* **ARTICLE**:
Indeed, a failure on energy-water may mean the entire appropriations process is again off track and that Congress is headed for another series of stopgap funding measures and massive year-end spending deals.

In a sign of the holdup’s broader impact, the Senate yesterday evening scrapped a procedural vote to move forward with legislation to fund transportation programs. Majority Leader Mitch McConnell (R-Ky.) had set the vote earlier in the week assuming lawmakers were about the finish work on the energy bill.

Senate Majority Whip John Cornyn (R-Texas) confirmed yesterday that discussions continued on reviving the energy-water bill but said the failed cloture vote didn’t portend well for efforts to rein in the wayward appropriations process.

"I hope it’s a temporary glitch because, I mean, if we can’t get this appropriation bill done, it doesn’t bode well for the future, and I think there seemed to be a bipartisan agreement that we need to get our work done on these appropriations bills and avoid a year-end omnibus appropriation," he told E&E Daily. "I’m still hopeful we can work out those differences."

Sen. Barbara Mikulski (D-Md.), the ranking member on the Appropriations Committee, also acknowledged that talks continue, "but there has to be a will. And our agreement has no poison pill riders."

In recent years, partisan disputes over policy riders and spending levels have kept Congress from sending the president many individual spending bills.

Senate leaders hoped this year would be different after reaching a bipartisan deal to raise overall discretionary spending to $1.07 trillion for fiscal 2017.

* **EXCERPTED DATA**:
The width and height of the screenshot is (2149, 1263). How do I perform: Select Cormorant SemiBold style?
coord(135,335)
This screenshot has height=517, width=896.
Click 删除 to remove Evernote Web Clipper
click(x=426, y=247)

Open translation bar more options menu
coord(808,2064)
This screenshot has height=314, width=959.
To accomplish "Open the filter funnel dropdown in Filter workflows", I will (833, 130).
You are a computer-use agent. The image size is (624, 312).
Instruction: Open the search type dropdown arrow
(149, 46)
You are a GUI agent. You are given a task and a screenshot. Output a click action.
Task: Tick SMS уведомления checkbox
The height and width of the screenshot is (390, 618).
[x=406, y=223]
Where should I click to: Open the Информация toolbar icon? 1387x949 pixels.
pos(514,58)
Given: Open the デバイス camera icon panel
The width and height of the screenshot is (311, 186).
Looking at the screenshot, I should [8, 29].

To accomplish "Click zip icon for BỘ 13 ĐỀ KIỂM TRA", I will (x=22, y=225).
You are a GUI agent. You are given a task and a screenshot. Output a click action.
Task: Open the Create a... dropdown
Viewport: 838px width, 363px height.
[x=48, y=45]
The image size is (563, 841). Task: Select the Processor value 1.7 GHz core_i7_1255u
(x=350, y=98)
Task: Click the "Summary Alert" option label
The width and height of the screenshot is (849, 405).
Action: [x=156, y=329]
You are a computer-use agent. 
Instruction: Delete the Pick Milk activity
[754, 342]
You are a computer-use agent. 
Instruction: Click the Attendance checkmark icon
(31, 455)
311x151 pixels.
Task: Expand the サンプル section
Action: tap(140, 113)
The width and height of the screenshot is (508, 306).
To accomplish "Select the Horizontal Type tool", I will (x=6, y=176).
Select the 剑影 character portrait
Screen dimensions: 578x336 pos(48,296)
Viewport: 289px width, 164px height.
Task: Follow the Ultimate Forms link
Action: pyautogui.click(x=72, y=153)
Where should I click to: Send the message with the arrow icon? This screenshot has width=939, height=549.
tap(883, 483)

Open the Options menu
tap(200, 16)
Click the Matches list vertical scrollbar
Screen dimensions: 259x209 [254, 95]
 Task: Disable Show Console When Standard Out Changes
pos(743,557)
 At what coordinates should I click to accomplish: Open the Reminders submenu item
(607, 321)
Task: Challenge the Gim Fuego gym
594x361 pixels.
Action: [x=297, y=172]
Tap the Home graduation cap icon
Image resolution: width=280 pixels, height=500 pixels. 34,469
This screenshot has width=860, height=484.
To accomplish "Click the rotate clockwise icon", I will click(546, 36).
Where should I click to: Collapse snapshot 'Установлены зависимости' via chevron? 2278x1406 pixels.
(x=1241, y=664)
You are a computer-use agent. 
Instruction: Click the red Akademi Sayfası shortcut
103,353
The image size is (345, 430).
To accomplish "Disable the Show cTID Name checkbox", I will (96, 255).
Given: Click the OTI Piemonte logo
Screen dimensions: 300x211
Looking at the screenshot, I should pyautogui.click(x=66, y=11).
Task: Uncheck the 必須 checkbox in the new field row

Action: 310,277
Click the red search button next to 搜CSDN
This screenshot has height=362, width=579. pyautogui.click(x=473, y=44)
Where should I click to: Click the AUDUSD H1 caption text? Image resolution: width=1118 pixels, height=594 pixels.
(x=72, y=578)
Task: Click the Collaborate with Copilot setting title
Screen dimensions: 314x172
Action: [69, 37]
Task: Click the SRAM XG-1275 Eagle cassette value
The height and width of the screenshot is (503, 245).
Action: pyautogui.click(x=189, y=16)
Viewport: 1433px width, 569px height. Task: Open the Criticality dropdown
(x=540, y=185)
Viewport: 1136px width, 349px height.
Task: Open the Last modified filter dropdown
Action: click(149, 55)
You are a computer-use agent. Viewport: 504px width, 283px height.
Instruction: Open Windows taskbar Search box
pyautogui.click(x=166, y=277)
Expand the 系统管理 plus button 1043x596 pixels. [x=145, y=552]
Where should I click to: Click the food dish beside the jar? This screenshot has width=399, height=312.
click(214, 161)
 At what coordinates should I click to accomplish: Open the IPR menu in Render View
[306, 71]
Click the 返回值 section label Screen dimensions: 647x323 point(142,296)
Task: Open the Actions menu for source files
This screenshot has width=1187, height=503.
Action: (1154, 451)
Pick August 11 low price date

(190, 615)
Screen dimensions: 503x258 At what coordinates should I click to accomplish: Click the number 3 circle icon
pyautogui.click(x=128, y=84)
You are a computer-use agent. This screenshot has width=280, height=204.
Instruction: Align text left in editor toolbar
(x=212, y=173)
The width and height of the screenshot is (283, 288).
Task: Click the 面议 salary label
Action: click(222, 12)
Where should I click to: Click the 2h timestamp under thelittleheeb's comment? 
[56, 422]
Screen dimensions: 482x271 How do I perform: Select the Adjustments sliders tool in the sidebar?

* **REQUIREMENTS**:
1. Rewrite the part of the appropriations article starting with "Indeed, a failure" and going on through "year-end spending deals.", replacing "stopgap funding measures" with "continuing resolutions".
2. According to the appropriations article, what overall discretionary spending level did the bipartisan deal set for fiscal 2017?

* **ANSWERS BY TASK**:
1.
Indeed, a failure on energy-water may mean the entire appropriations process is again off track and that Congress is headed for another series of continuing resolutions and massive year-end spending deals.

2. $1.07 trillion